Plots of the relative deviation ${\eta }_{ji}\left(t\right)=\frac{{\tilde{p}}_{ji}\left(t\right)-p_{ji}\left(t\right)}{p_{ji}\left(t\right)}$ for each pair of selected nodes $i$ and $j$, (a) $i=j$ with $k_i=137$, (b) $i=j$ with $k_i=1$, (c) $k_i=137$ and $k_j=1$, and (d) $k_i=1$ and $k_j=13$ in the BA network and (e) $i=j$ with $k_i=16$ and (f) $k_i=1$ and $k_j=128$ in the $(2,2)$ flower networks as considered in Fig. 1. The lines are guide for the eye, which have slope $-1$.

Figure 3

The relative deviation $\frac{{\mu }_r-{\lambda }_r/\langle k\rangle }{{\mu }_r}$ of the eigenvalues ${\mu }_r$ and ${\lambda }_r$ of two Laplacian matrices $L$ and $\tilde{L}$ in Eq. (12).
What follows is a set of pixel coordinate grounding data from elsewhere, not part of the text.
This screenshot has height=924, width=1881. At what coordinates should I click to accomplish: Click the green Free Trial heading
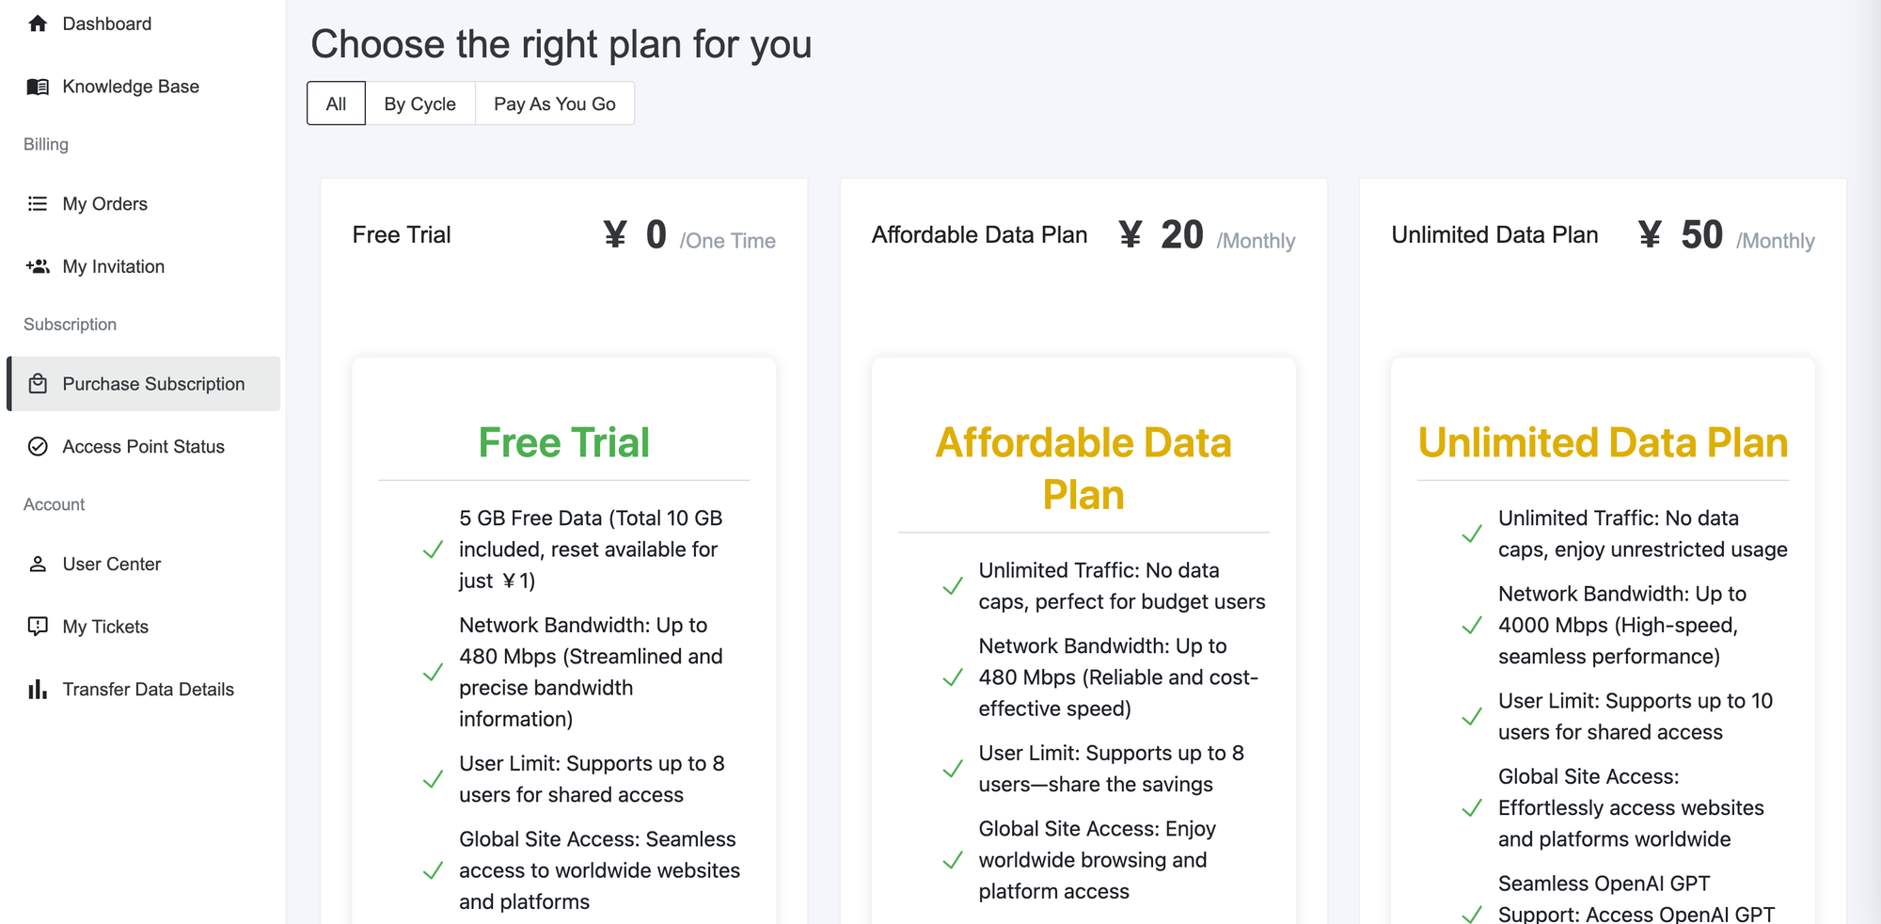[563, 443]
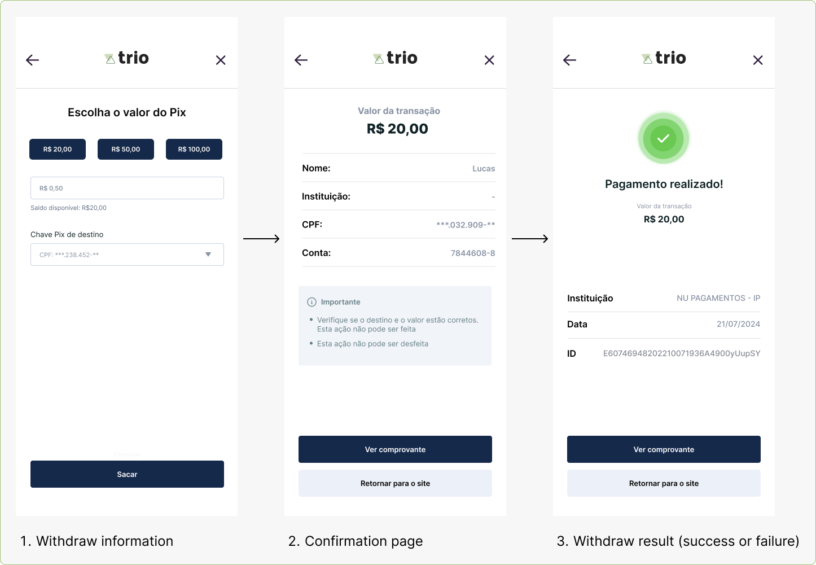Select the R$ 20,00 preset amount

pos(58,150)
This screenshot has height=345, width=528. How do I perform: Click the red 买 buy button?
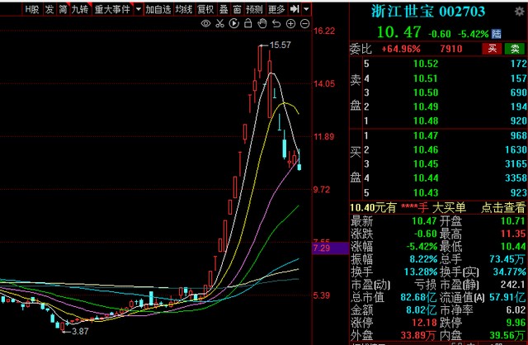point(490,49)
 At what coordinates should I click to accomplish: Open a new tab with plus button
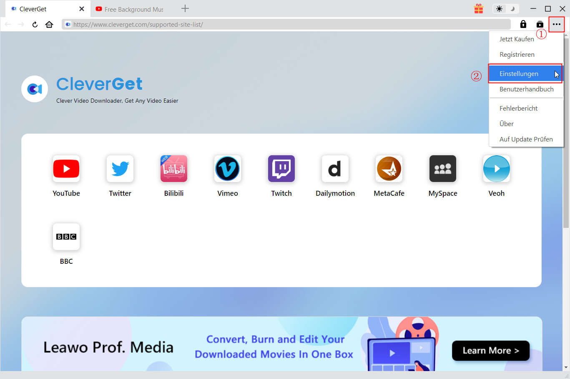185,9
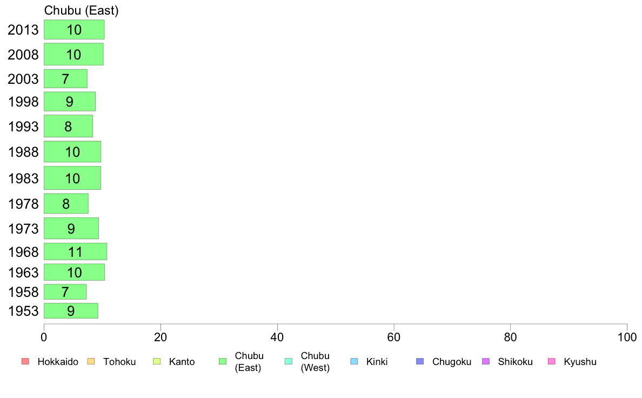Viewport: 642px width, 398px height.
Task: Click the 100 tick on the x-axis
Action: coord(627,337)
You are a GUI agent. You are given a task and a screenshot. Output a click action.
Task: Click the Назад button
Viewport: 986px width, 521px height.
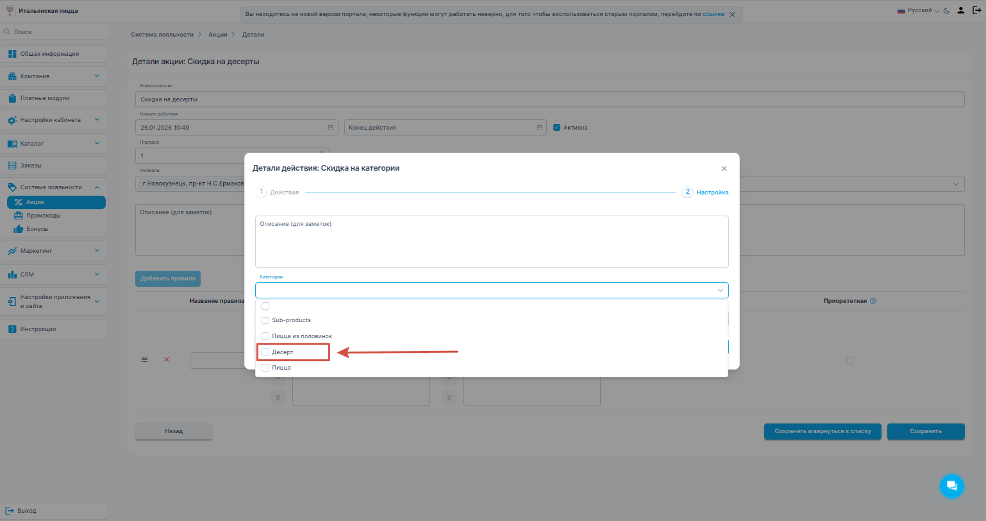(x=173, y=431)
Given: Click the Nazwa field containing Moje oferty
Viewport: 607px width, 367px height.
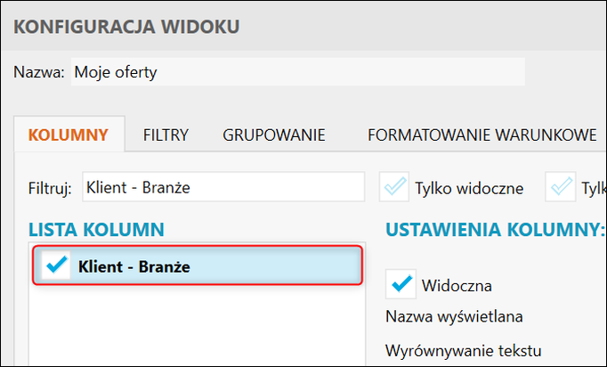Looking at the screenshot, I should 297,72.
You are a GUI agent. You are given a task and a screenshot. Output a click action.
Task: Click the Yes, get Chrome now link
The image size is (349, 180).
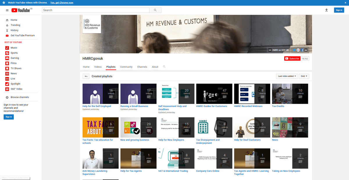pyautogui.click(x=62, y=3)
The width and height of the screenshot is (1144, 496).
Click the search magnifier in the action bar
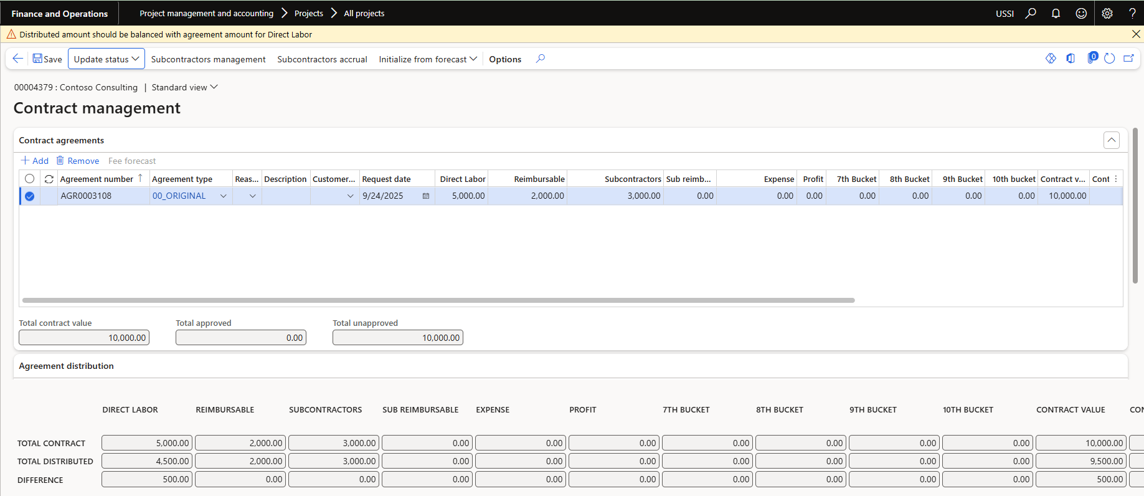(x=541, y=59)
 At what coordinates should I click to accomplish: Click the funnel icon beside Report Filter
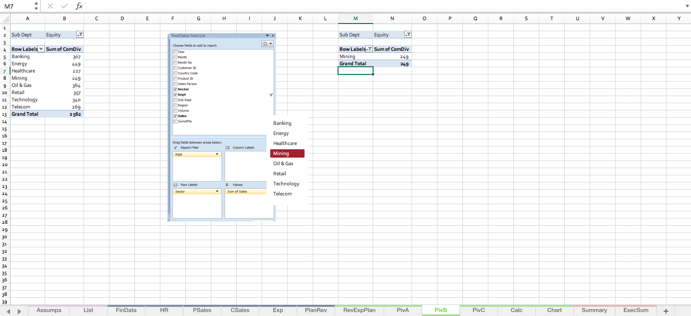click(x=175, y=147)
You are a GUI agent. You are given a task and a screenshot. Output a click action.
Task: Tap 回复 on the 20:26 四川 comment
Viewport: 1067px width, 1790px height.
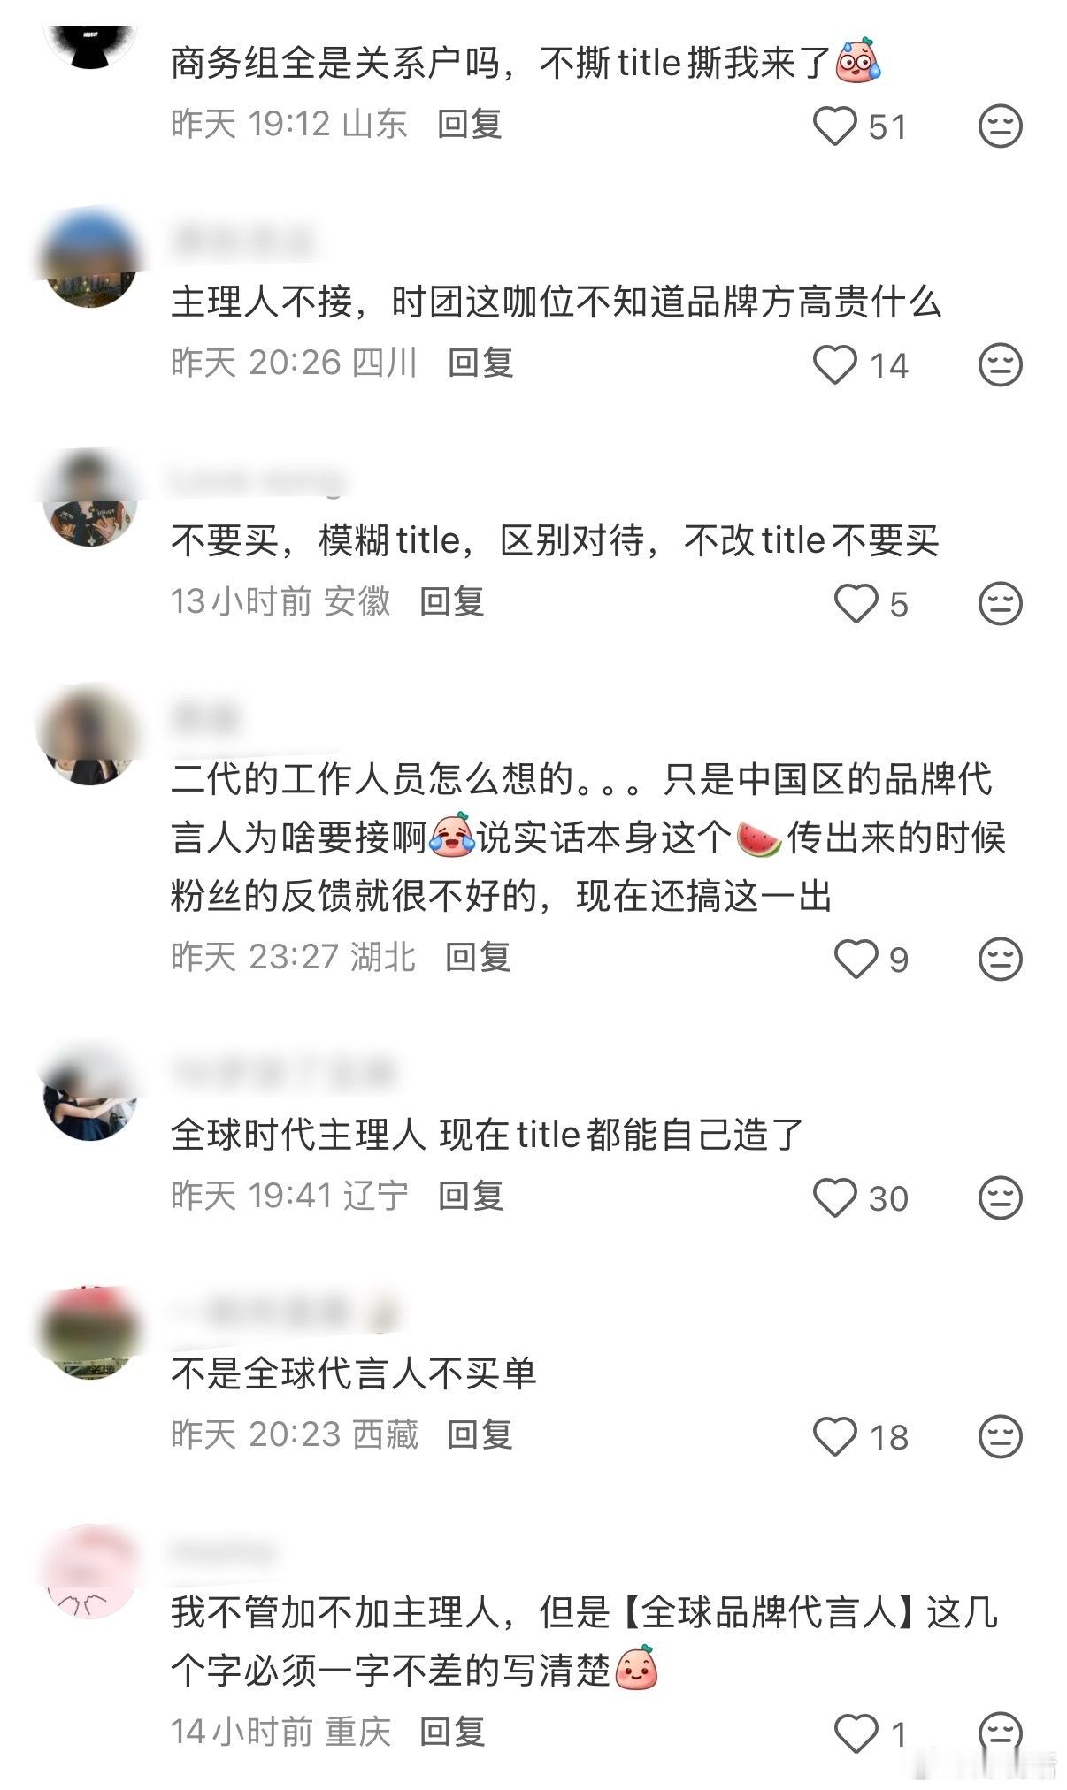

The eigenvalues are obtained numerically for the model networks having different spectral dimensions $d_s$ and the degree exponent $\gamma$: the $(2,2)$ flower networks in the seventh generation $\left(N=10924,\langle k\rangle =3,d_s=2,\gamma =3\right)$, the BA networks with $m=1$ ($N=16000,\langle k\rangle =2,d_s=4/3,\gamma =3$) and $m=2 \left(N=16000,\langle k\rangle =4,d_s\to \infty ,\gamma =3\right)$, and the Sierpinski gasket in the eighth generation ($N=9843,\langle k\rangle =4,d_s=2log3/log5,\gamma \to \infty$). The dashed line has slope 1.

Figure 4

(a, b) The load fluctuations ${\omega }_i{\left(\infty \right)}^2$ on the BA networks with $m=1$ and $m=2$ as a function of degree $k_i$. As shown in Eq. (20), it follows the power law with the predicted exponents 0 and $-1$, respectively. The cross and open circle symbols indicate the exact results using the Laplacian $L$ and the corresponding result using Eq. (10), respectively. Their relative deviation are shown in (c) for the BA network with $m=1$ and (d) with $m=2$. Even though the relative deviation seems to increase with $k_i$, it remains quite small in the entire range of $k_i$.